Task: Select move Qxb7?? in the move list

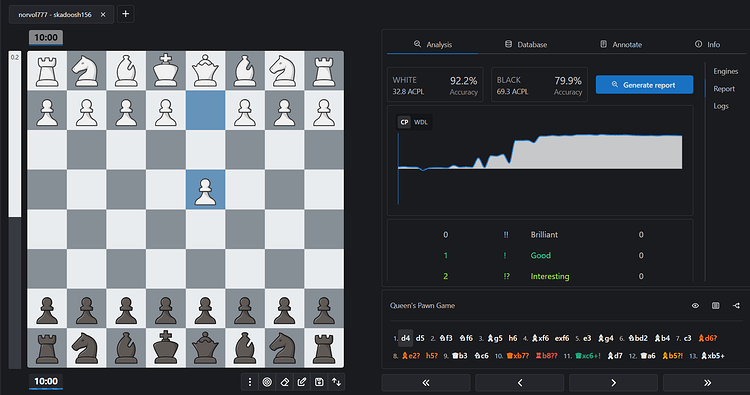Action: (518, 356)
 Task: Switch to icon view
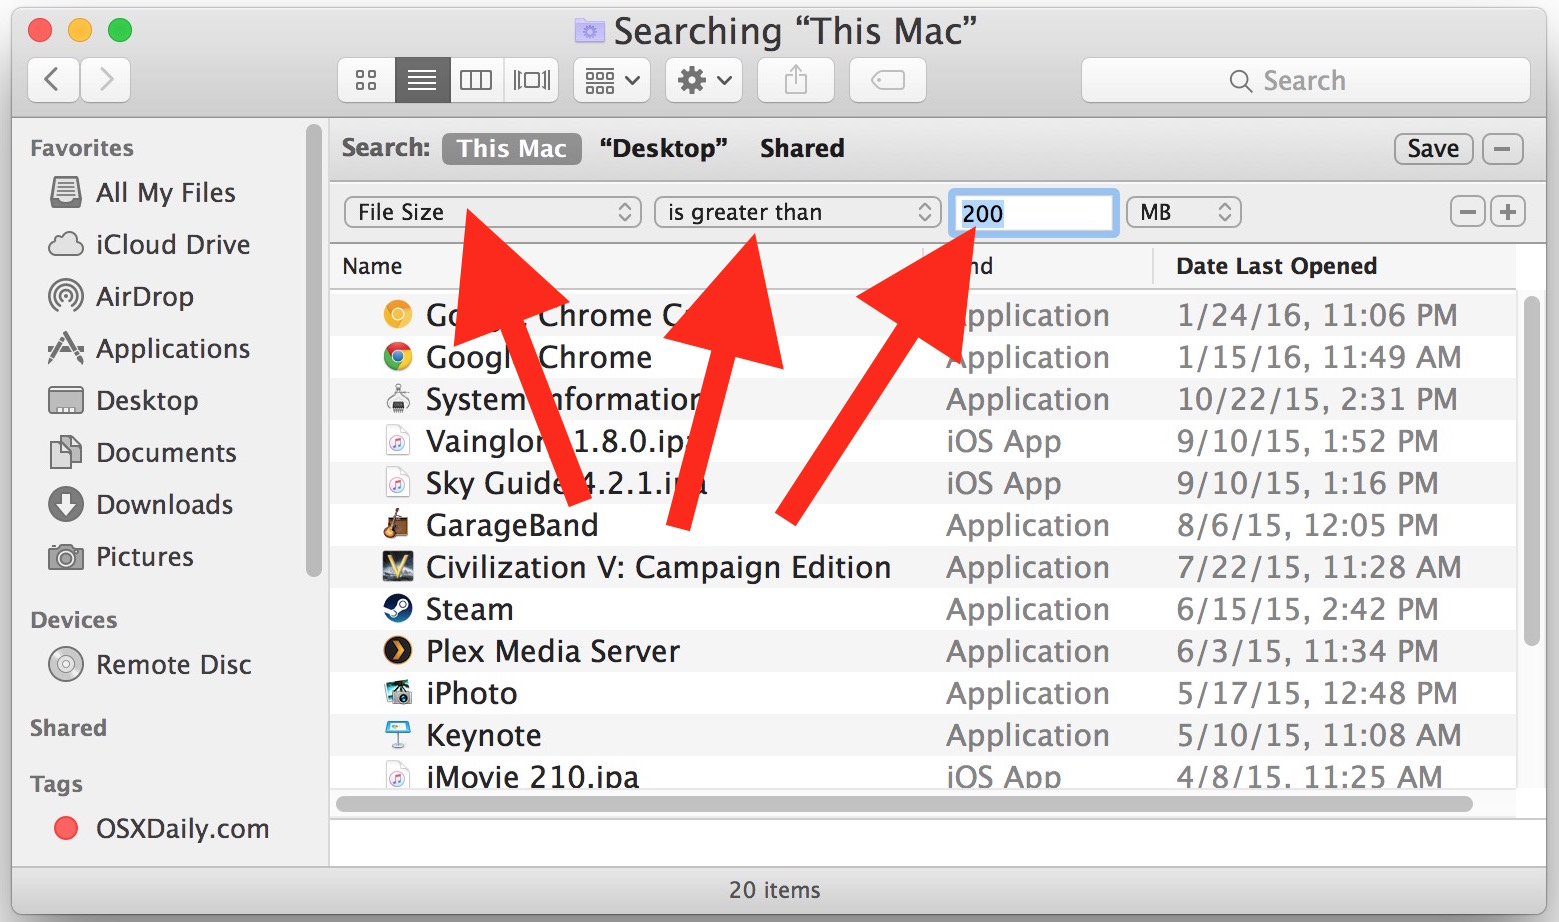[x=365, y=80]
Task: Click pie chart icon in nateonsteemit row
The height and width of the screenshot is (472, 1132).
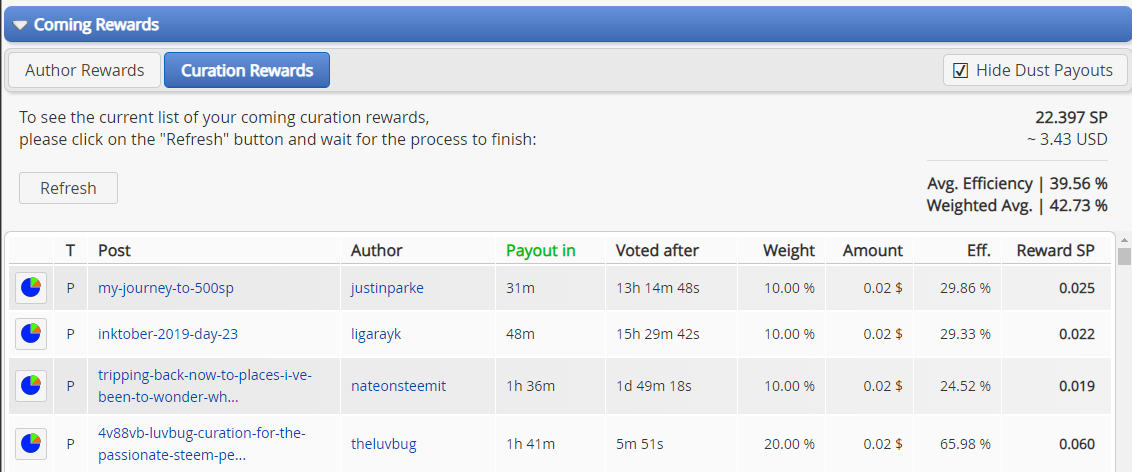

══════════════════════════════

Leave the images out and print each entry exactly.

Task: Select move Qxb7?? in the move list

Action: (518, 356)
 Task: Switch to icon view
[x=365, y=80]
Task: Click pie chart icon in nateonsteemit row
The height and width of the screenshot is (472, 1132).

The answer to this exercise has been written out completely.